The passenger list on the Titanic is a classic dataset for machine learning, so I thought it was a fitting way to start this self-documentation of AI experiements.

It's a bit morbid (it includes passenger names!) but it's a dataset made classic by the Kaggle data science competition platform, so we'll start with that.

## Import and explore
First, we import pandas and explore the data.

In [26]:
!wget -q https://raw.githubusercontent.com/datasciencedojo/datasets/master/titanic.csv

In [27]:
import pandas as pd
import tensorflow as tf
from sklearn.preprocessing import MinMaxScaler
from sklearn.model_selection import train_test_split

data = pd.read_csv('titanic.csv')
data.head()

Unnamed: 0,PassengerId,Survived,Pclass,Name,Sex,Age,SibSp,Parch,Ticket,Fare,Cabin,Embarked
0,1,0,3,"Braund, Mr.
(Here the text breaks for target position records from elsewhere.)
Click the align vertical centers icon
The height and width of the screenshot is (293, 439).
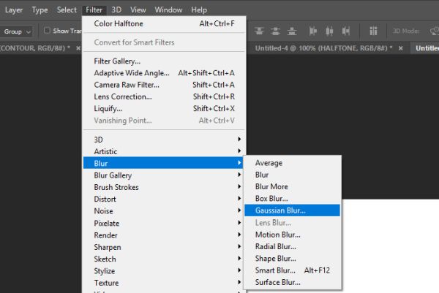click(276, 31)
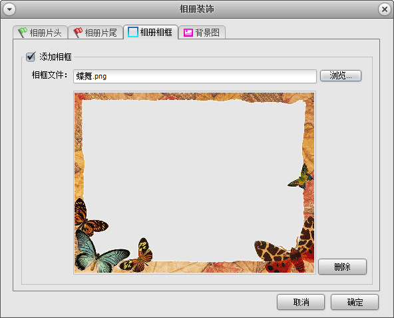
Task: Confirm with the 确定 button
Action: pyautogui.click(x=355, y=302)
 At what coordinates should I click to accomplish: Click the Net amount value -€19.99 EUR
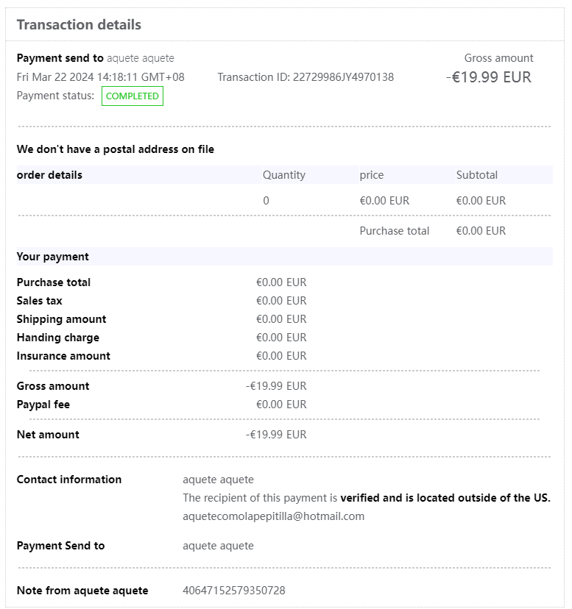(276, 435)
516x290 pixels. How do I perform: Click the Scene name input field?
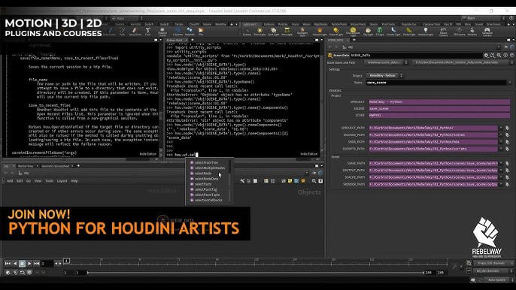(437, 83)
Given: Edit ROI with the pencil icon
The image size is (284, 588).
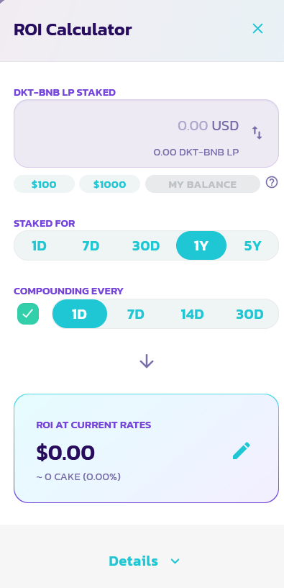Looking at the screenshot, I should point(242,451).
Owen Harris",male,22.0,1,0,A/5 21171,7.25,,S
1,2,1,1,"Cumings, Mrs. John Bradley (Florence Briggs Th...",female,38.0,1,0,PC 17599,71.2833,C85,C
2,3,1,3,"Heikkinen, Miss. Laina",female,26.0,0,0,STON/O2. 3101282,7.925,,S
3,4,1,1,"Futrelle, Mrs. Jacques Heath (Lily May Peel)",female,35.0,1,0,113803,53.1,C123,S
4,5,0,3,"Allen, Mr. William Henry",male,35.0,0,0,373450,8.05,,S


We are only going to use data about survival, passenger class, age, siblings on board and parents on board. We will ignore the fare, cabin number and what port they sailed from.

In [28]:
data = data[['Survived', 'Pclass', 'Sex', 'Age', 'SibSp', 'Parch']]
data

Unnamed: 0,Survived,Pclass,Sex,Age,SibSp,Parch
0,0,3,male,22.0,1,0
1,1,1,female,38.0,1,0
2,1,3,female,26.0,0,0
3,1,1,female,35.0,1,0
4,0,3,male,35.0,0,0
...,...,...,...,...,...,...
886,0,2,male,27.0,0,0
887,1,1,female,19.0,0,0
888,0,3,female,,1,2
889,1,1,male,26.0,0,0


In [29]:
# Impute missing values with the median
data['Age'] = data['Age'].fillna(data['Age'].median())
# scale/normalize age
scaler = MinMaxScaler()
data['Age'] = scaler.fit_transform(data[['Age']])
#fit = scaler.fit(data['Age'])
#print(scaler.data_max_)
#scaler.fit_transform([data['Age']])


In [30]:
data = pd.get_dummies(data, columns=['Sex'])

In [31]:
# Split the dataset into train and test sets
train_df, test_df = train_test_split(data, test_size=0.2, random_state=42)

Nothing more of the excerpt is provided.